DATA EXTRACT section start

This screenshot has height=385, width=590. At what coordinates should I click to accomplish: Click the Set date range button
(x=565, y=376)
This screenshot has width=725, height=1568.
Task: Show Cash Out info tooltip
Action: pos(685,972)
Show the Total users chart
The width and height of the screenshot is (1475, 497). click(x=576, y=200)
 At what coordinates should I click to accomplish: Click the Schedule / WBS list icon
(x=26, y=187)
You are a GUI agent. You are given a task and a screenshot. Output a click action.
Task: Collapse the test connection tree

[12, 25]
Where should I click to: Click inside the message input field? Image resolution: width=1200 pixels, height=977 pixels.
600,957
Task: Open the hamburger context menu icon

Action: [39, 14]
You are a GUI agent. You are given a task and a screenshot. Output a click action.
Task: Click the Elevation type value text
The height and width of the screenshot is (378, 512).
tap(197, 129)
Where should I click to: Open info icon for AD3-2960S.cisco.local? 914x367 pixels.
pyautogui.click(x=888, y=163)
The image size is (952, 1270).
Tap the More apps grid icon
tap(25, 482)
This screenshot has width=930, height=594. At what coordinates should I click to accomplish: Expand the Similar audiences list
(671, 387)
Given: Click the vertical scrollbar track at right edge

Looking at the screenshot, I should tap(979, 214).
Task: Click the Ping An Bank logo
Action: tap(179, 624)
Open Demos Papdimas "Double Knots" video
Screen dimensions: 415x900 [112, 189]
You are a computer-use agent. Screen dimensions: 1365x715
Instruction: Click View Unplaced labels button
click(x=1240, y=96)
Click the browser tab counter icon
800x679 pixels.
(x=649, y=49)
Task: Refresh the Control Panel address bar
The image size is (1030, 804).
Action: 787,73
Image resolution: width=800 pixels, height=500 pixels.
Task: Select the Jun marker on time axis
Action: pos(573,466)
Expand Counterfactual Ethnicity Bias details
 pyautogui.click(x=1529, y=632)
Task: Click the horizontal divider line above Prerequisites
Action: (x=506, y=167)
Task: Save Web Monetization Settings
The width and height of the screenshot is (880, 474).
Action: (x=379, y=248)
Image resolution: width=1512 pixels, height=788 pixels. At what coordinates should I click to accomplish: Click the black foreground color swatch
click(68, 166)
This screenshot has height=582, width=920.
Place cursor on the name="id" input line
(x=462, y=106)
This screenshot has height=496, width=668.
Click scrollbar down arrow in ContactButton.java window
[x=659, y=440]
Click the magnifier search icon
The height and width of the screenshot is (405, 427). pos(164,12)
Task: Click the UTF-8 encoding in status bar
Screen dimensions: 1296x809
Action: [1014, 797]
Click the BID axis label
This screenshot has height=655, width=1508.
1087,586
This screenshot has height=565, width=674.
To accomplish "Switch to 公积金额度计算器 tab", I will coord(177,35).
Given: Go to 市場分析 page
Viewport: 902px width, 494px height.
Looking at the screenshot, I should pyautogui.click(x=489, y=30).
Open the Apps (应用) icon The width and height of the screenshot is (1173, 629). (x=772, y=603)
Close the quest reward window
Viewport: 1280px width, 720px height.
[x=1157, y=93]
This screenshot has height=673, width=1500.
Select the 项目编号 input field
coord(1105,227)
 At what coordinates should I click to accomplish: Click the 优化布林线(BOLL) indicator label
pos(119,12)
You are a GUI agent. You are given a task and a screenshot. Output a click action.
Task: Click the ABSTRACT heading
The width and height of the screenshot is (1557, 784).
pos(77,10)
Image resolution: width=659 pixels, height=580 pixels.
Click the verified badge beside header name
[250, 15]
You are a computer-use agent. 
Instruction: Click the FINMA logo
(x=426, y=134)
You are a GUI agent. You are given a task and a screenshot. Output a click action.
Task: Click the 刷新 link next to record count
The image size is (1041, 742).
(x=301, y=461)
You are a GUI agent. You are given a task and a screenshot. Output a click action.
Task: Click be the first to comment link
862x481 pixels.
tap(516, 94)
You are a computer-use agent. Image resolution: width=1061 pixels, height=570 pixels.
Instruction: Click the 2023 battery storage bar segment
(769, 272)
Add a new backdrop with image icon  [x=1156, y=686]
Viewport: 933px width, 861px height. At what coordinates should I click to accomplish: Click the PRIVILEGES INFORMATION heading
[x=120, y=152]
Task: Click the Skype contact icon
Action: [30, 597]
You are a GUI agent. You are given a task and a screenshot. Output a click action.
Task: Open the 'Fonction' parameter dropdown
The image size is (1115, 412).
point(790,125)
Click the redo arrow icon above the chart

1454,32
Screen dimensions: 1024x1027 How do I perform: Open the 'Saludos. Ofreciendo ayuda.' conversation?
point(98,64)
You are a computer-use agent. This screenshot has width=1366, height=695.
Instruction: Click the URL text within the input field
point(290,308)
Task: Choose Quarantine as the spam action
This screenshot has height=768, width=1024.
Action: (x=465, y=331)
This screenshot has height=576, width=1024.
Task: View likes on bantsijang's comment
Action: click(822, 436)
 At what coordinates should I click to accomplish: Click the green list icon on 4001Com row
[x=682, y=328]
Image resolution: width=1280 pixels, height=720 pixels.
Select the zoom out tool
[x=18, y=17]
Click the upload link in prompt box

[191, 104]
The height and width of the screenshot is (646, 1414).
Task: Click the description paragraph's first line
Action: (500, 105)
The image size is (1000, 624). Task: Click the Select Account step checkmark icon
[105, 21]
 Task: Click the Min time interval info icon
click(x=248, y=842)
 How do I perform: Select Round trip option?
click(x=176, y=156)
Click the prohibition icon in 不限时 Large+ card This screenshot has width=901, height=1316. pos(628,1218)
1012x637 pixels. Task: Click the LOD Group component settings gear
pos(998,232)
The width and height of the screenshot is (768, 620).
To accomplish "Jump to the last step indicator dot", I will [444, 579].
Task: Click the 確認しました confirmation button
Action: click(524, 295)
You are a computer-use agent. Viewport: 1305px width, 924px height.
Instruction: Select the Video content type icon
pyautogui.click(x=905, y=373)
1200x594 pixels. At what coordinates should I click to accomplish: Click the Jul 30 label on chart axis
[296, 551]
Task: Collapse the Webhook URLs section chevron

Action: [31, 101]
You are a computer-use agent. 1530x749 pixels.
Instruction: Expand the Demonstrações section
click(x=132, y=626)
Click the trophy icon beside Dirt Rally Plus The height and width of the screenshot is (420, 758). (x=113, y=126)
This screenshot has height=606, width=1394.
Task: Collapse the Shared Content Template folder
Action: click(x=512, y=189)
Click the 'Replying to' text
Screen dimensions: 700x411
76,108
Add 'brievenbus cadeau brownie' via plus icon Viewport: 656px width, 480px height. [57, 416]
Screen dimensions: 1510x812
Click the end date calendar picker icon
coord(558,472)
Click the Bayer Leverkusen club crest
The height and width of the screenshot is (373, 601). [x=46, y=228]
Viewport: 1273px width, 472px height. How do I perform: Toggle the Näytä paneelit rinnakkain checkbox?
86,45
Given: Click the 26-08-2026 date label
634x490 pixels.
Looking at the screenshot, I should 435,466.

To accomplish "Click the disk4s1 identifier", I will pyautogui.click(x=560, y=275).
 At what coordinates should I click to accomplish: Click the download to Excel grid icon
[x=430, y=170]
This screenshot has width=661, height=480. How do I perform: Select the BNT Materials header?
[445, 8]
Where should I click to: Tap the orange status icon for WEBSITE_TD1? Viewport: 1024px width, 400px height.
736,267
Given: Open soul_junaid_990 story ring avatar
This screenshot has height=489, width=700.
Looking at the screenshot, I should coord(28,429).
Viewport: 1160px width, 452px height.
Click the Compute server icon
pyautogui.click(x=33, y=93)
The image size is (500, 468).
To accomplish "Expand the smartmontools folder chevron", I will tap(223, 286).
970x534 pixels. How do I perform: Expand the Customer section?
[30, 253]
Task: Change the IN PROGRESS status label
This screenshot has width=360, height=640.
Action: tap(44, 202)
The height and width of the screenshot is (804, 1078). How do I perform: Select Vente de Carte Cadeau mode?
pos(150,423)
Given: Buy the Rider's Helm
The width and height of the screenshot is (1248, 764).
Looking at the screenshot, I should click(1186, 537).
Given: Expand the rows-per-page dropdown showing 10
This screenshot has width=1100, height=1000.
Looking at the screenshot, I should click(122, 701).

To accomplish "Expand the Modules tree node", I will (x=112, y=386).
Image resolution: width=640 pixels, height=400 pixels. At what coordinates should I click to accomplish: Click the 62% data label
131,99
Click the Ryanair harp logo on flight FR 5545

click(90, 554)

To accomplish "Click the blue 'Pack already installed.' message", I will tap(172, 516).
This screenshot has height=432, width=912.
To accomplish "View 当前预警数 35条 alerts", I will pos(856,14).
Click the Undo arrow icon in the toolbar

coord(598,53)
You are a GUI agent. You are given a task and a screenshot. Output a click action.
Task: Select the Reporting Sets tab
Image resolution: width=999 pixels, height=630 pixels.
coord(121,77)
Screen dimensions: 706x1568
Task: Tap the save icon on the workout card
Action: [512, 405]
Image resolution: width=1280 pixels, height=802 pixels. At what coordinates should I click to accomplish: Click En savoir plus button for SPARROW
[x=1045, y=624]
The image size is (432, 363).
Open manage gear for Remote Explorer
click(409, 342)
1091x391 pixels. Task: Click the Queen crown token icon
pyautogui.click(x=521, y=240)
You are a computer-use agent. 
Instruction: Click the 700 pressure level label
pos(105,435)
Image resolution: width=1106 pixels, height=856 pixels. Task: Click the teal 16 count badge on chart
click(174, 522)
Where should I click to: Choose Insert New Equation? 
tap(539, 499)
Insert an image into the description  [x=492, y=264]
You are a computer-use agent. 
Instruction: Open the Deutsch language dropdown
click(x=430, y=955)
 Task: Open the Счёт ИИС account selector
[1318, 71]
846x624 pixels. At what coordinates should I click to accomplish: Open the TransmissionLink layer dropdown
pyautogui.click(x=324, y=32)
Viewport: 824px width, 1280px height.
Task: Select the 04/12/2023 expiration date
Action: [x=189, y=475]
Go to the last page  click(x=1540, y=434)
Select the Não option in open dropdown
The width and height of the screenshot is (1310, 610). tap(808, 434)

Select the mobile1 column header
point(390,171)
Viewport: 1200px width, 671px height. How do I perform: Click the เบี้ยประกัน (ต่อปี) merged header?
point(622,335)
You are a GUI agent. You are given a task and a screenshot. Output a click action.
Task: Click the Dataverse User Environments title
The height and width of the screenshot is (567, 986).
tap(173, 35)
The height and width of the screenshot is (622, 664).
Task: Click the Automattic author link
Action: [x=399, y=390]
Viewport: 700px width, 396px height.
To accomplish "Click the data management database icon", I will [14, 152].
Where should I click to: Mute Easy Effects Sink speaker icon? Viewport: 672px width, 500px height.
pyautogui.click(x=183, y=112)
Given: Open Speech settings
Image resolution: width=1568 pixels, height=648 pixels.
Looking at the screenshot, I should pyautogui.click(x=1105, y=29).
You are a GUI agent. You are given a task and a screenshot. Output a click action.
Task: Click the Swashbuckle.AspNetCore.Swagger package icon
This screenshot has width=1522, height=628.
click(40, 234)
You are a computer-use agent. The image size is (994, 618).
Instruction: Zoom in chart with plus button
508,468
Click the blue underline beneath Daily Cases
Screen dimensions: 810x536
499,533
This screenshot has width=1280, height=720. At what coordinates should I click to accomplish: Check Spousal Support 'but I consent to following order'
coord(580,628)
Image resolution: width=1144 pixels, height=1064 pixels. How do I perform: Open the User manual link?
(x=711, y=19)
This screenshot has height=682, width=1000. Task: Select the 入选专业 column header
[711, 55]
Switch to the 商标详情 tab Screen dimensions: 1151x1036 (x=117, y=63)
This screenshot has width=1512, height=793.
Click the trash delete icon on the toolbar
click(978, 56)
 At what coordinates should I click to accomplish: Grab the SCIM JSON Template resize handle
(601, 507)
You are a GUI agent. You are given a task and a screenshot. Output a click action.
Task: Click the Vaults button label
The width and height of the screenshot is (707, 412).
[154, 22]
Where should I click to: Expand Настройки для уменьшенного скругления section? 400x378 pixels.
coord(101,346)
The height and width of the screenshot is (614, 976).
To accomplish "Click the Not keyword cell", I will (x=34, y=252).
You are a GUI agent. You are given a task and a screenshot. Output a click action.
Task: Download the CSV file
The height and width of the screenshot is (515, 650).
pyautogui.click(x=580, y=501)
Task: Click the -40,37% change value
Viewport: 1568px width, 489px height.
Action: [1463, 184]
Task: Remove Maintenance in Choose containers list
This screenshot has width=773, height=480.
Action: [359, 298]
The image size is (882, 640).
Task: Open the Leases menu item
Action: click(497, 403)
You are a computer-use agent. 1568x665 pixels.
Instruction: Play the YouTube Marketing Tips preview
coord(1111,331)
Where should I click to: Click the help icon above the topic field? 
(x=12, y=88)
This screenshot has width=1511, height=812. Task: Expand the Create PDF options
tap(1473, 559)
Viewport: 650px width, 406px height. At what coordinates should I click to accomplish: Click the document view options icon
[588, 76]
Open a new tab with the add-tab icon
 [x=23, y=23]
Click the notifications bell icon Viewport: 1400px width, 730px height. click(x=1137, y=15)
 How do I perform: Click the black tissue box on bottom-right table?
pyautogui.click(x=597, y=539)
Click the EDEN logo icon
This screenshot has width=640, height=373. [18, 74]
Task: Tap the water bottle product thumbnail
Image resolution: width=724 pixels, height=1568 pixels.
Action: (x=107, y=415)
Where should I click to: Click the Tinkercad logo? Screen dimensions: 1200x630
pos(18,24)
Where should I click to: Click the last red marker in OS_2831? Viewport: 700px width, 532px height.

DATA EXTRACT section end

* **YOUR TASK**:
State how many lines of the records above contain the word "value", giving only that number.

* **SOLUTION TO THIS TASK**:
2